Secondly, the chance for renewal: Ian has reminded us in much the way that the Days of Awe do that we are starting over: that we have a chance to fix what has been broken, heal what has been harmed, mourn where the sadness has come forth, and hope and pray for a better tomorrow. I pray that 5783 is filled with these ideals for all people.
· CEO Shep Englander
In what ways did you and Aviva collaborate?
Federation and Aviva share leadership and provide targeted grants for Jewish programs and for campus security.
Which other organizations did Federation assist?
We assisted local congregations, JFSCS and the Community Day School.
Benefactor and Beneficiary: Aviva also benefited from Federation’s tzedakah
· CEO Jay Solomon
After Hurricane Ian, did you have to enlist Federation’s assistance or did they approach you? In what ways?
Shep reached out to me to identify any problems or issues that the Aviva campus was experiencing. We spoke multiple times by text and calls starting Saturday, October 1st through Monday, October 3rd.
In what ways did you and Federation collaborate?
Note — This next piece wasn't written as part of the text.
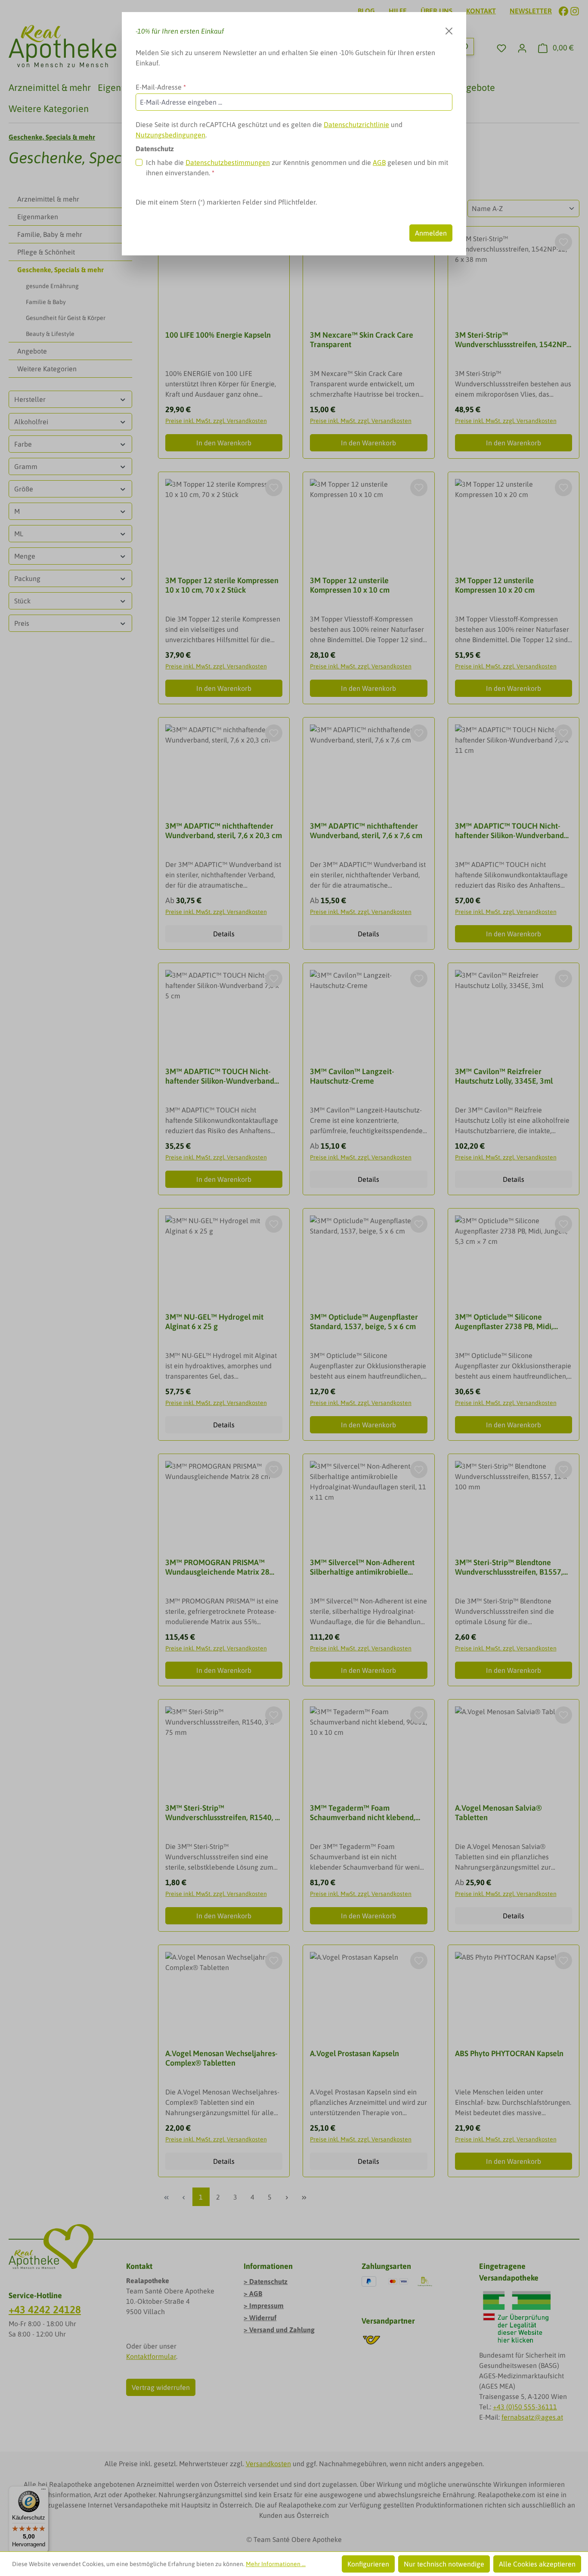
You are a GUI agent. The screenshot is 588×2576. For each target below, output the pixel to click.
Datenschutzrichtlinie (356, 124)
Federation put us in touch with Amy Maguire, their political consultant, who has been providing us with advice and resources in obtaining grants through federal and state funding opportunities.
Hurricane Ian caused us to spend over $150,000 in emergency related expenses. The Federation awarded us a grant of $15,000 to offset some of these costs and provide immediate relief.
How else did Aviva help the community?
Hurricane Ian gave Aviva the opportunity to practice tikkun olam by hosting 20 Plymouth Harbor residents and 11 of their staff members when they were evacuated for the storm. We also hosted over 50 staff members and their families and numerous resident family members. We are proud of our staff and their dedication to our community!
· COO Jean Kramer
During the hurricane, what were your challenges?
Maintaining power with generators that often-required manual manipulation.
Ensuring that we had a backup generator on site large enough to accommodate the power needs.
Ensuring that we had enough diesel fuel for the unknown period of power outage.
Ensuring that we had enough food to accommodate all evacuees and our residents over 200 additional people were on our campus during the worst of the storm.
Ensuring that we had adequate staff to care for our residents.
What were your rewards?
Residents and evacuees were safe and secure during the storm.
Staff and family who were affected by post-storm damage were able to stay on campus until homes were ready to occupy.
We were fortunate to receive a grant of $15,000 from Federation towards offsetting the additional costs and expenses incurred of over $150,000 during the storm. We also received a $2,400 gift from the Association of Jewish Aging Services.